─── Materials provided ───

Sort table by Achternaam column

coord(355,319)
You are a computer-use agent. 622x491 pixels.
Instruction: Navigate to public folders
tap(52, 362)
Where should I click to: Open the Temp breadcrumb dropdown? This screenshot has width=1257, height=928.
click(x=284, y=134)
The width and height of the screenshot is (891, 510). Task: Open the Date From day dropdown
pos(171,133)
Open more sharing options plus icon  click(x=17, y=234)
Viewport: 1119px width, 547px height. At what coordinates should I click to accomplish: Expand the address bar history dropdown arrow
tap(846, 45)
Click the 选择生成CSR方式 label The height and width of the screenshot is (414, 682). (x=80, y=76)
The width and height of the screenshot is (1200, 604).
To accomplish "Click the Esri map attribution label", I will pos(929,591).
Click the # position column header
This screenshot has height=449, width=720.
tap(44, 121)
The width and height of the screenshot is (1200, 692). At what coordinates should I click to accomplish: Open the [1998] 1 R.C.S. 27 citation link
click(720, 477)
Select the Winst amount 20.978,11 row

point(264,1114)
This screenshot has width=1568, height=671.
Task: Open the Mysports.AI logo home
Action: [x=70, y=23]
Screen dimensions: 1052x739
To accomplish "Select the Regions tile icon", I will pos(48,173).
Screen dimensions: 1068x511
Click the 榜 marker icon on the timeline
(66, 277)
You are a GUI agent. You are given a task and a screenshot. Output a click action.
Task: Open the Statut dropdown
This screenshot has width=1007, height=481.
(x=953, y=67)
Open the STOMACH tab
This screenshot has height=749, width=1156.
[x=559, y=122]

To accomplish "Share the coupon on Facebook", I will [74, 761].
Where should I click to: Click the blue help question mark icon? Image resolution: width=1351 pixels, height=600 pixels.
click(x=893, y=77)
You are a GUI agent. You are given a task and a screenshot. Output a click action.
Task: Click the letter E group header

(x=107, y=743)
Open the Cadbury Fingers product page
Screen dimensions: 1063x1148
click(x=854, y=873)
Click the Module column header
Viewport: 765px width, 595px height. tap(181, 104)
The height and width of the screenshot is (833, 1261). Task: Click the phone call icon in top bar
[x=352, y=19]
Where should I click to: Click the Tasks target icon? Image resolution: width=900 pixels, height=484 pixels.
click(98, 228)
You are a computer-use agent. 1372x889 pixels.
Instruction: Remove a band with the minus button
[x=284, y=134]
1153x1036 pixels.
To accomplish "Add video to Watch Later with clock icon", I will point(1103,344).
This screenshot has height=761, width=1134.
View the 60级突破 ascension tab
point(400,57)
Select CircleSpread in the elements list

───

Exercise instructions
Write down every entry exactly.

Answer box
Sort table by Achternaam column

coord(355,319)
You are a computer-use agent. 622x491 pixels.
Instruction: Navigate to public folders
tap(52, 362)
Where should I click to: Open the Temp breadcrumb dropdown? This screenshot has width=1257, height=928.
click(x=284, y=134)
The width and height of the screenshot is (891, 510). Task: Open the Date From day dropdown
pos(171,133)
Open more sharing options plus icon  click(x=17, y=234)
Viewport: 1119px width, 547px height. At what coordinates should I click to accomplish: Expand the address bar history dropdown arrow
tap(846, 45)
Click the 选择生成CSR方式 label The height and width of the screenshot is (414, 682). (x=80, y=76)
The width and height of the screenshot is (1200, 604).
To accomplish "Click the Esri map attribution label", I will pos(929,591).
Click the # position column header
This screenshot has height=449, width=720.
tap(44, 121)
The width and height of the screenshot is (1200, 692). At what coordinates should I click to accomplish: Open the [1998] 1 R.C.S. 27 citation link
click(720, 477)
Select the Winst amount 20.978,11 row

point(264,1114)
This screenshot has width=1568, height=671.
Task: Open the Mysports.AI logo home
Action: [x=70, y=23]
Screen dimensions: 1052x739
To accomplish "Select the Regions tile icon", I will pos(48,173).
Screen dimensions: 1068x511
Click the 榜 marker icon on the timeline
(66, 277)
You are a GUI agent. You are given a task and a screenshot. Output a click action.
Task: Open the Statut dropdown
This screenshot has width=1007, height=481.
(x=953, y=67)
Open the STOMACH tab
This screenshot has height=749, width=1156.
[x=559, y=122]

To accomplish "Share the coupon on Facebook", I will [74, 761].
Where should I click to: Click the blue help question mark icon? Image resolution: width=1351 pixels, height=600 pixels.
click(x=893, y=77)
You are a GUI agent. You are given a task and a screenshot. Output a click action.
Task: Click the letter E group header

(x=107, y=743)
Open the Cadbury Fingers product page
Screen dimensions: 1063x1148
click(x=854, y=873)
Click the Module column header
Viewport: 765px width, 595px height. tap(181, 104)
The height and width of the screenshot is (833, 1261). Task: Click the phone call icon in top bar
[x=352, y=19]
Where should I click to: Click the Tasks target icon? Image resolution: width=900 pixels, height=484 pixels.
click(98, 228)
You are a computer-use agent. 1372x889 pixels.
Instruction: Remove a band with the minus button
[x=284, y=134]
1153x1036 pixels.
To accomplish "Add video to Watch Later with clock icon", I will point(1103,344).
This screenshot has height=761, width=1134.
View the 60级突破 ascension tab
point(400,57)
Select CircleSpread in the elements list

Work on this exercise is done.